— Instructions to follow —
Copy the lines verbatim, beginning with the line that contains "Image resolution: width=161" and continuing through the end of the data, and only those lines.

— Collected data entries —

• • • •

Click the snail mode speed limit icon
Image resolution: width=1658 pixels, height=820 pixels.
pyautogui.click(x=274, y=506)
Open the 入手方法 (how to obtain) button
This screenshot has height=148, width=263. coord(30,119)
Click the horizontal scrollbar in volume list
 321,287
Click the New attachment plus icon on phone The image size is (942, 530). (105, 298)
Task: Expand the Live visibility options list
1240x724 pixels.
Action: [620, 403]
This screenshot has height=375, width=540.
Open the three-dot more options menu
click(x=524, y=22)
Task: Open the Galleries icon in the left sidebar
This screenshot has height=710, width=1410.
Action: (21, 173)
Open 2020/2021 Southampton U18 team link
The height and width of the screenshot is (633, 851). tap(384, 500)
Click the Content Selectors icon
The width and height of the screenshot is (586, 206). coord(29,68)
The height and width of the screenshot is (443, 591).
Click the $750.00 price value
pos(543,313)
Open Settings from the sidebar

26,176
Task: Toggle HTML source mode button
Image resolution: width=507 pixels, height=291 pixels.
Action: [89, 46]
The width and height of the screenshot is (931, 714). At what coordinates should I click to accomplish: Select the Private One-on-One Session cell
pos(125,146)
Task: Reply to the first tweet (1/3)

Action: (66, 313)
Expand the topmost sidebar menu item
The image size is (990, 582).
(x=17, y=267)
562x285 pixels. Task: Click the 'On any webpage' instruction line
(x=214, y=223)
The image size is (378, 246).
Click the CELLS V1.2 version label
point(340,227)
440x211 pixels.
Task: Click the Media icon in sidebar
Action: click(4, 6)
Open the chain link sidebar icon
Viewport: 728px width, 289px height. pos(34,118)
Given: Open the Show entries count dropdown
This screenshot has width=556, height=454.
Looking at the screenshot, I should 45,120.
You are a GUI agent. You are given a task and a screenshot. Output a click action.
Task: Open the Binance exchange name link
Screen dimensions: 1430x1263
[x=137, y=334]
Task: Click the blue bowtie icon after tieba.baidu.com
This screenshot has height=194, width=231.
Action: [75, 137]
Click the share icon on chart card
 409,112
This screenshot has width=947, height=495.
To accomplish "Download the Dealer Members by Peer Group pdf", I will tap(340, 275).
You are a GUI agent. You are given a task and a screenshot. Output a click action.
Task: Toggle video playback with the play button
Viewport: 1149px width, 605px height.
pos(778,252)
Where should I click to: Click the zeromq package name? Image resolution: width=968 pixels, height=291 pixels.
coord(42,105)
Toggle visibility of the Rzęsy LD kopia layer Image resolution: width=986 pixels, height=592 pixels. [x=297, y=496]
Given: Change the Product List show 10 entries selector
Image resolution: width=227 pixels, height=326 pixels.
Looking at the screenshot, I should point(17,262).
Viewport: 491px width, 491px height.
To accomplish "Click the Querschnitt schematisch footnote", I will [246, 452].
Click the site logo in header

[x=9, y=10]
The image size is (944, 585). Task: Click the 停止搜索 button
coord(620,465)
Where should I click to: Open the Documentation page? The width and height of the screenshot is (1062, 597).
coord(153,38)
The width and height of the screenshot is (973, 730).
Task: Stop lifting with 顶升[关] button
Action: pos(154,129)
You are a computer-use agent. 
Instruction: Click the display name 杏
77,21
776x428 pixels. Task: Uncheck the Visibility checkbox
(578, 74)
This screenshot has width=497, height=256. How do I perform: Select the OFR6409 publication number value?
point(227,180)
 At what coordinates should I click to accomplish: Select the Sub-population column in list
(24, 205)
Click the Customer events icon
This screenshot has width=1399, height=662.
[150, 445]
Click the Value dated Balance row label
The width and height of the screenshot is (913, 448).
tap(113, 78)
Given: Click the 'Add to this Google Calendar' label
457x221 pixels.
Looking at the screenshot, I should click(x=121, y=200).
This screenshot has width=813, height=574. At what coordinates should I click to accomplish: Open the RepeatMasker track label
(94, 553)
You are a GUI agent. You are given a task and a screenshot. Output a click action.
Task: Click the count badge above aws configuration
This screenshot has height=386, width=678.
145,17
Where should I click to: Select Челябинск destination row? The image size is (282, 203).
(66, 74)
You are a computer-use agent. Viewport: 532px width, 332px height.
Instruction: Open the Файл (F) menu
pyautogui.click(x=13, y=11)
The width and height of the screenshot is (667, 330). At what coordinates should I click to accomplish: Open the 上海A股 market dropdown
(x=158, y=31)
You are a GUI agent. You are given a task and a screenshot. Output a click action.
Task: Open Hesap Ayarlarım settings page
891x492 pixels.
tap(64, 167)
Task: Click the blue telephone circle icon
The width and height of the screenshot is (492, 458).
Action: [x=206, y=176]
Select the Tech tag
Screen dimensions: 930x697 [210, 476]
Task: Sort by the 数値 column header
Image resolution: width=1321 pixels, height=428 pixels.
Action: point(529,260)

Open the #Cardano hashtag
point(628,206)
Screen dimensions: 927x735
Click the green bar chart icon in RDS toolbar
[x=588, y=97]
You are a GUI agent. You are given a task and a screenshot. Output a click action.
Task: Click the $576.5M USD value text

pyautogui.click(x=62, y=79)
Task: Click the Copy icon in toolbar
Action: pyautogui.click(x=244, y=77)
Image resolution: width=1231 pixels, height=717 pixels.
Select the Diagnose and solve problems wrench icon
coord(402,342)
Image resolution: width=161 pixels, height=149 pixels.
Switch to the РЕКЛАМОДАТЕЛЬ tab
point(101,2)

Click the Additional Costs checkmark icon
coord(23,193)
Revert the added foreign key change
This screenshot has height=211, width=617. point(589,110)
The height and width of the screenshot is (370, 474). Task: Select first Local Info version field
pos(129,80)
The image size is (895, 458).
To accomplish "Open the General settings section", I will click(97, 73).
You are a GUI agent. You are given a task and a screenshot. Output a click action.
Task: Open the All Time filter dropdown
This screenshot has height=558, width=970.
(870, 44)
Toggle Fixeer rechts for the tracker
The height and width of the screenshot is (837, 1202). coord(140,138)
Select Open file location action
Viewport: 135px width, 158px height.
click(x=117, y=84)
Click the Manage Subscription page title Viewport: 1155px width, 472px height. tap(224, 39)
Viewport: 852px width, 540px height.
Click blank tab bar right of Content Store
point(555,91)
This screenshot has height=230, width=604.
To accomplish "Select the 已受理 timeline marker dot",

• • • •

— Result for this task —
Image resolution: width=161 pixels, height=149 pixels.
Switch to the РЕКЛАМОДАТЕЛЬ tab
point(101,2)

Click the Additional Costs checkmark icon
coord(23,193)
Revert the added foreign key change
This screenshot has height=211, width=617. point(589,110)
The height and width of the screenshot is (370, 474). Task: Select first Local Info version field
pos(129,80)
The image size is (895, 458).
To accomplish "Open the General settings section", I will click(97, 73).
You are a GUI agent. You are given a task and a screenshot. Output a click action.
Task: Open the All Time filter dropdown
This screenshot has height=558, width=970.
(870, 44)
Toggle Fixeer rechts for the tracker
The height and width of the screenshot is (837, 1202). coord(140,138)
Select Open file location action
Viewport: 135px width, 158px height.
click(x=117, y=84)
Click the Manage Subscription page title Viewport: 1155px width, 472px height. tap(224, 39)
Viewport: 852px width, 540px height.
Click blank tab bar right of Content Store
point(555,91)
This screenshot has height=230, width=604.
To accomplish "Select the 已受理 timeline marker dot",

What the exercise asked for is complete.